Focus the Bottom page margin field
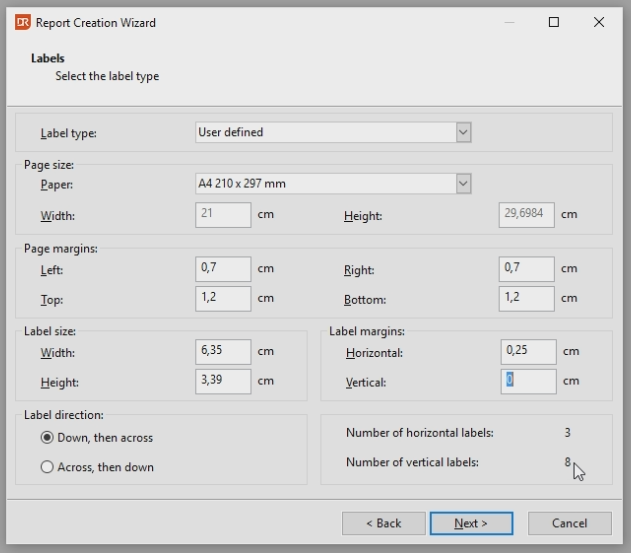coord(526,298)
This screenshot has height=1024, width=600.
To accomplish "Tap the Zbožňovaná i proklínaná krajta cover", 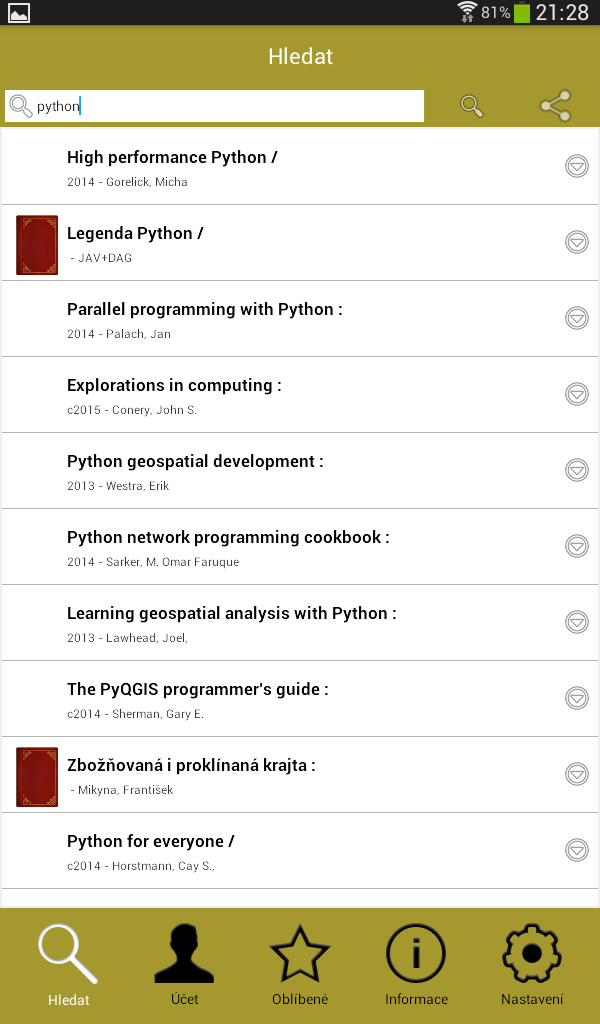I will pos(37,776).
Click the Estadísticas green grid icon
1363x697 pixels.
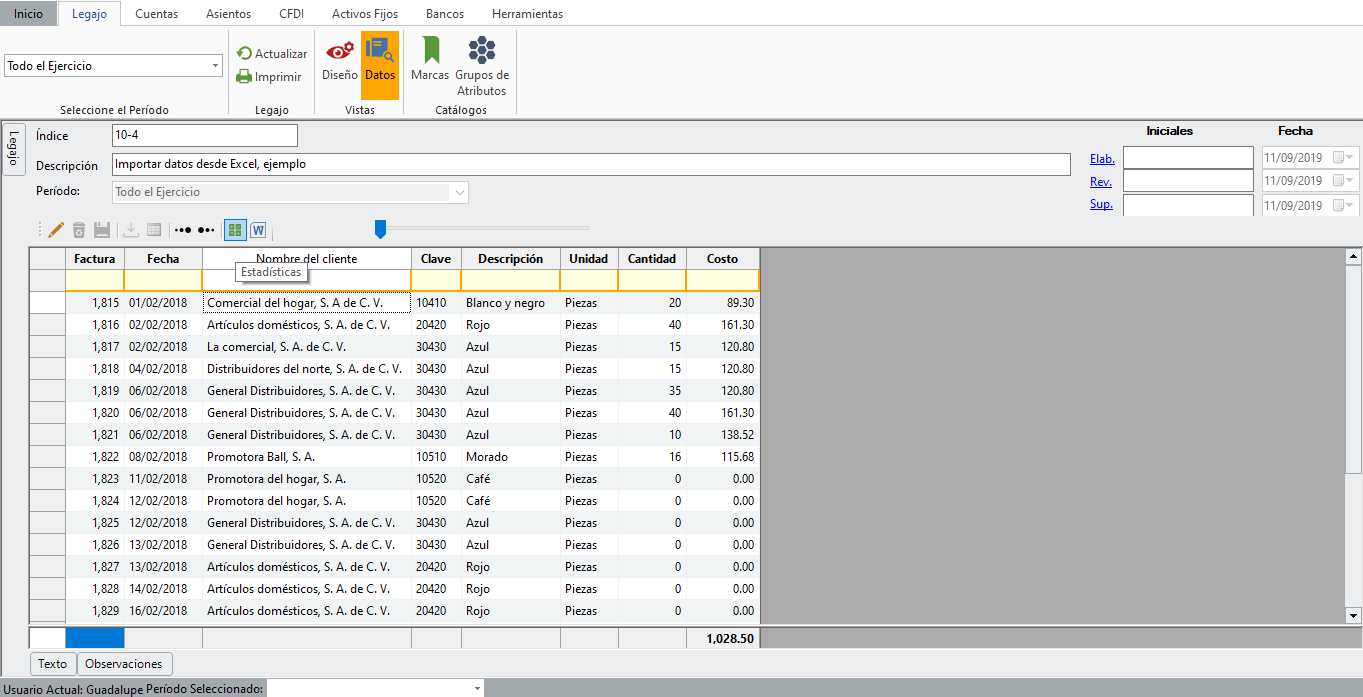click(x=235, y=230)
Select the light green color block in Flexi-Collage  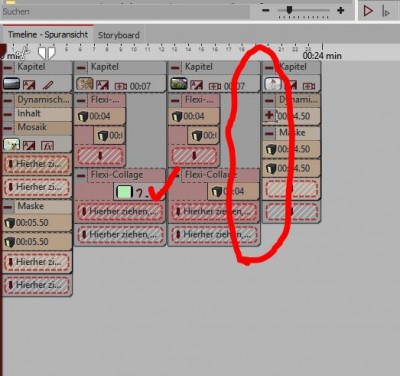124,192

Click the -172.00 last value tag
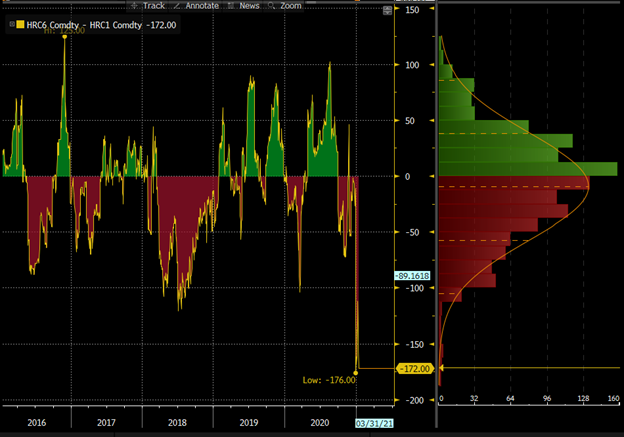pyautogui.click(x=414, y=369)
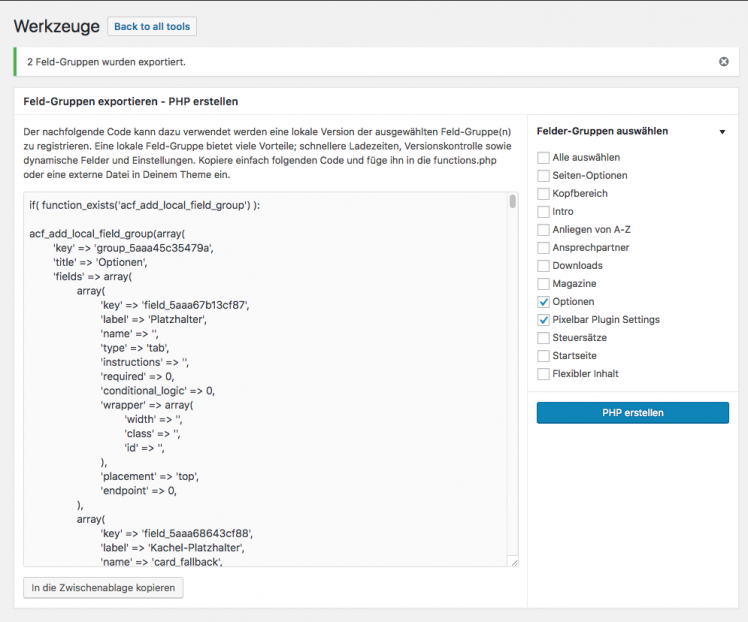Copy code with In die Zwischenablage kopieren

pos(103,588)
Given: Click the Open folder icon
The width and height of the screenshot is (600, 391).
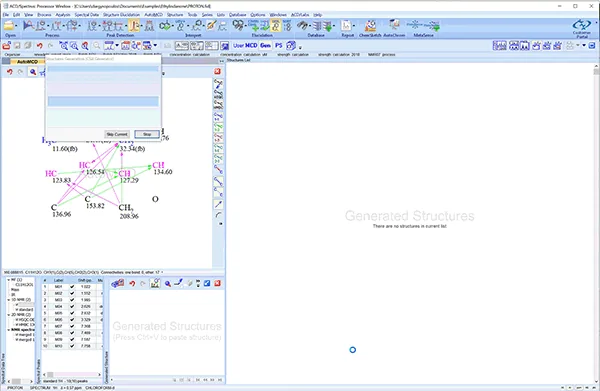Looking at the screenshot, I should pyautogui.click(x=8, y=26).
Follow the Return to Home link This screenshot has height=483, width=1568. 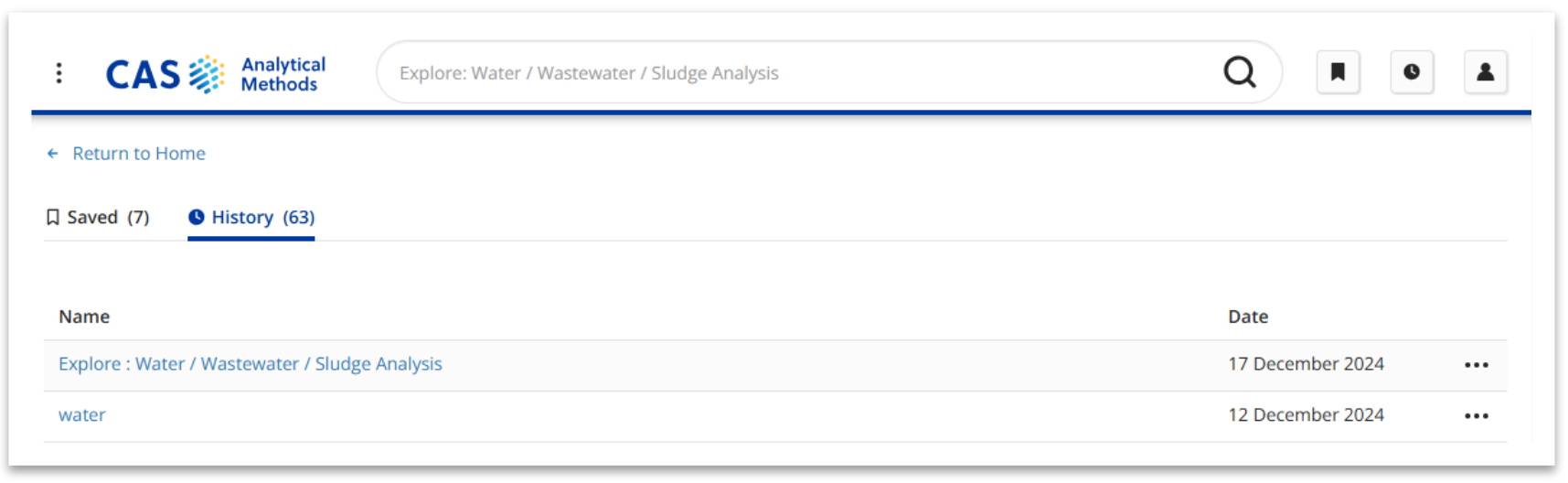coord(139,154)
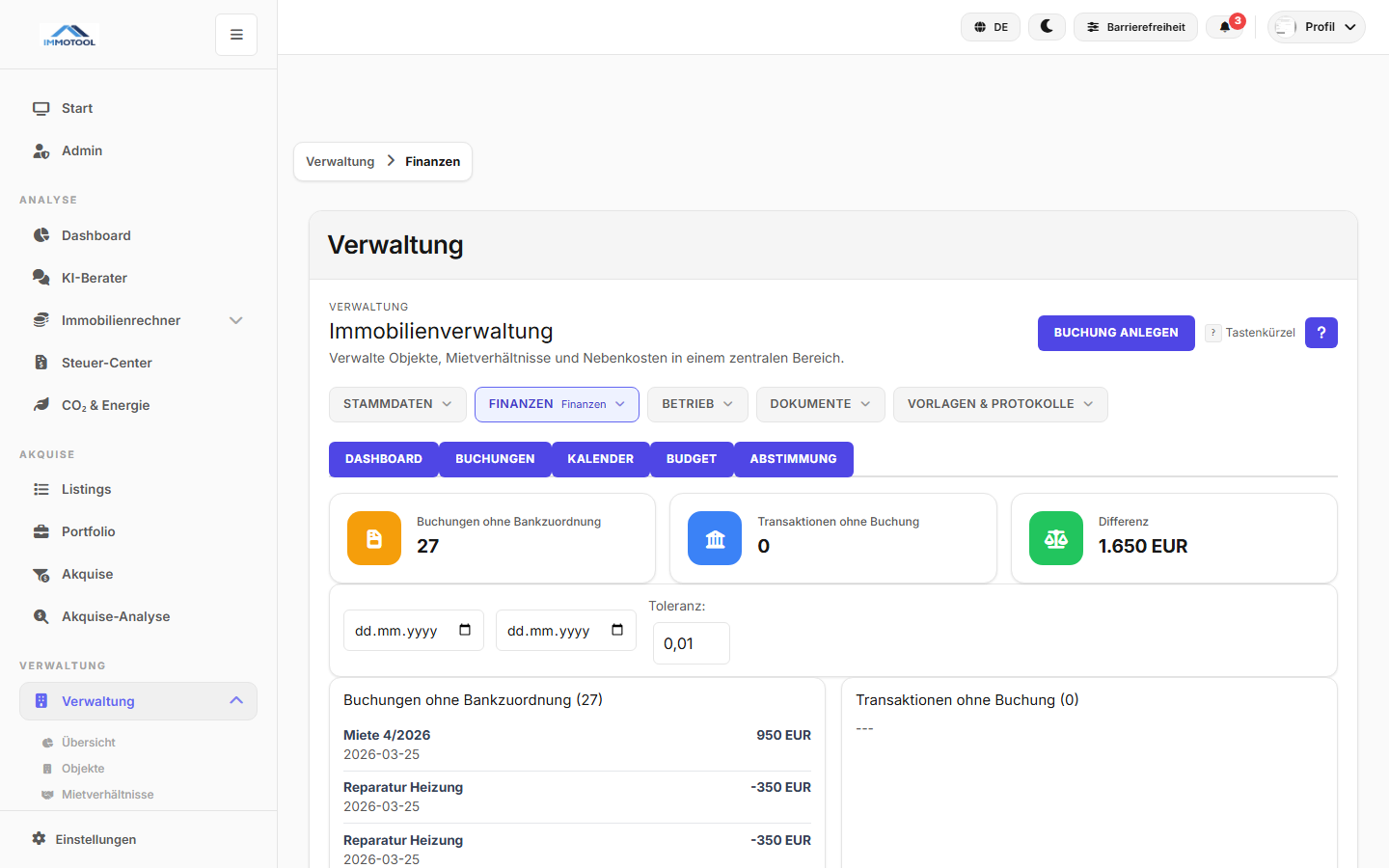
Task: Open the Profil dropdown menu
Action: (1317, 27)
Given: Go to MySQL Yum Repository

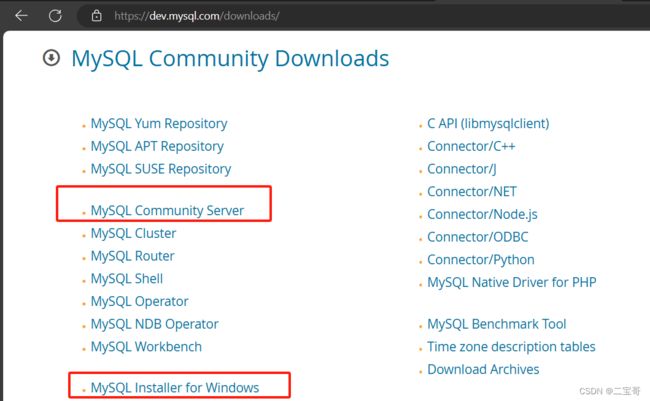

▶ _To do_: Where a line in the listing above holds the string "Given", include it in your count, and answer with the number alone.

▶ _Solution_: 2